#### [Material for this exercise]

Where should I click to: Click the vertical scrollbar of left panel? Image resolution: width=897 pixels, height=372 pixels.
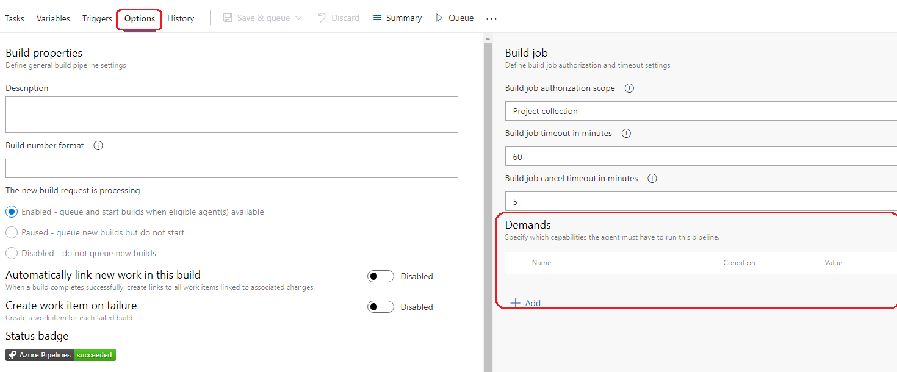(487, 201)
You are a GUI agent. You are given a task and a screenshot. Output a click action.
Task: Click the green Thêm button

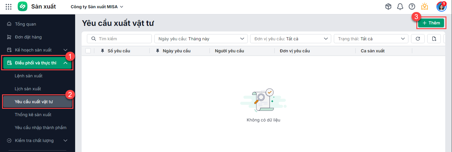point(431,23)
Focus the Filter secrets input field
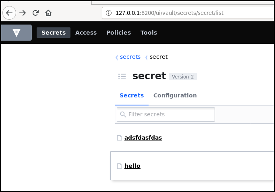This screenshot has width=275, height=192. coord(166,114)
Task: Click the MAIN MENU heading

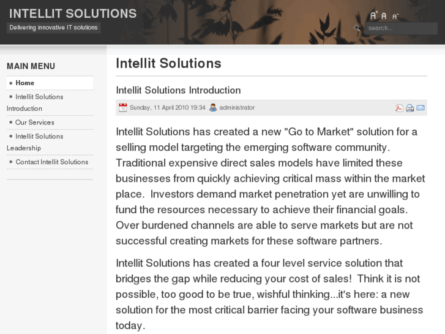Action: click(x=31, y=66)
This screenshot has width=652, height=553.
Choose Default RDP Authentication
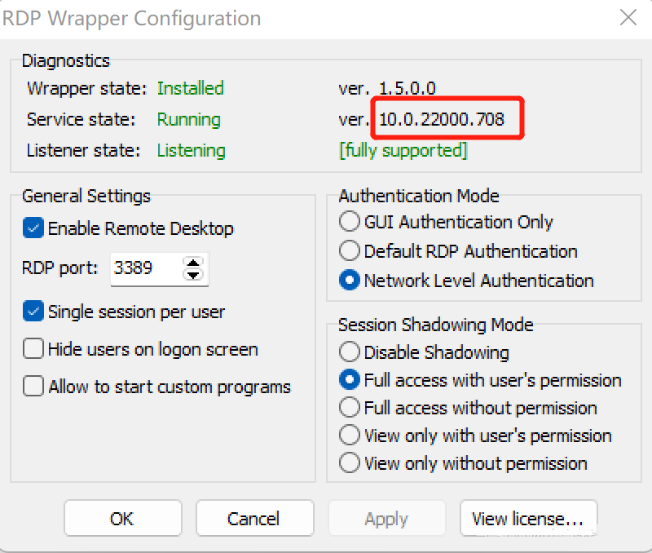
...
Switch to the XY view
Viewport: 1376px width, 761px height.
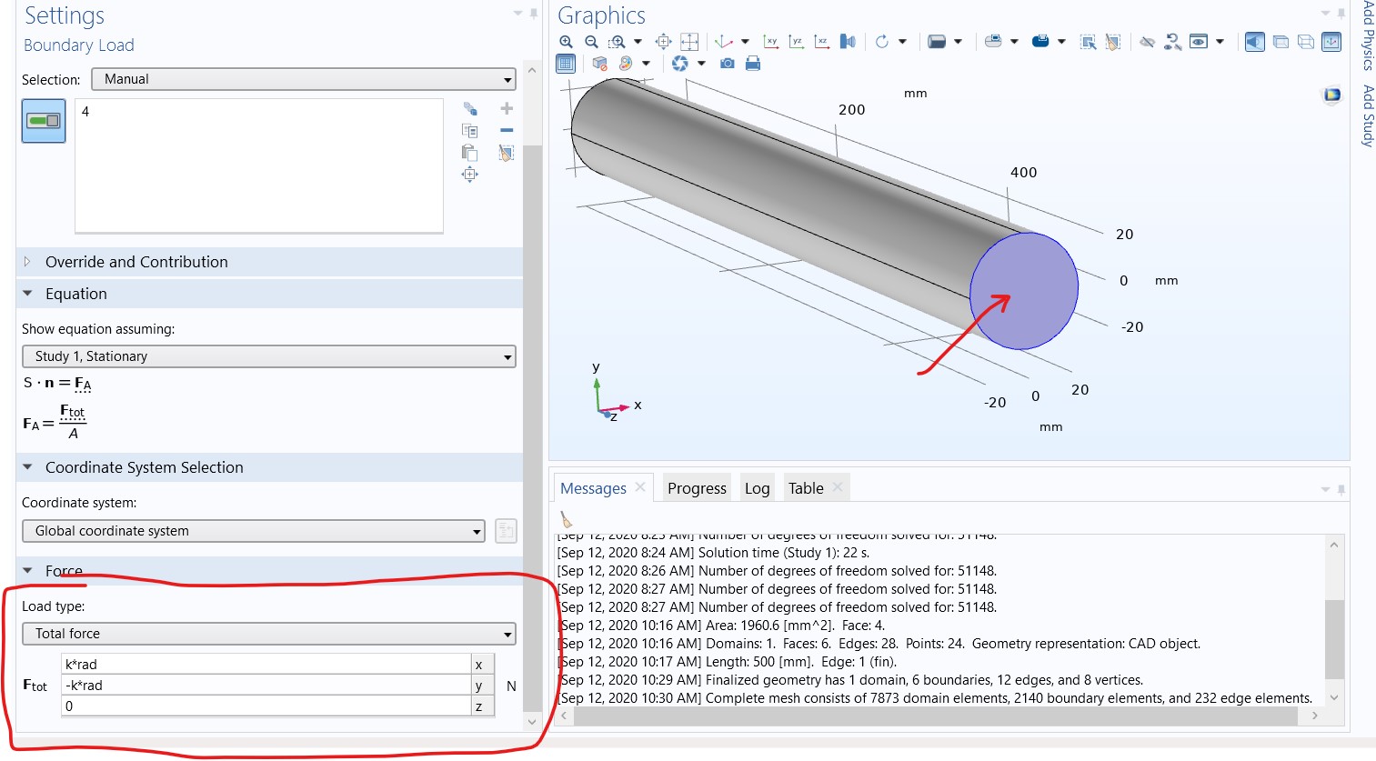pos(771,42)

#### [Task requirements]
Produce only the lines from the line containing "This screenshot has width=652, height=553." through the line containing "Choose Default RDP Authentication", inclusive of both, exactly as they stand in the entries above.

#### [Written response]
This screenshot has width=652, height=553.
Choose Default RDP Authentication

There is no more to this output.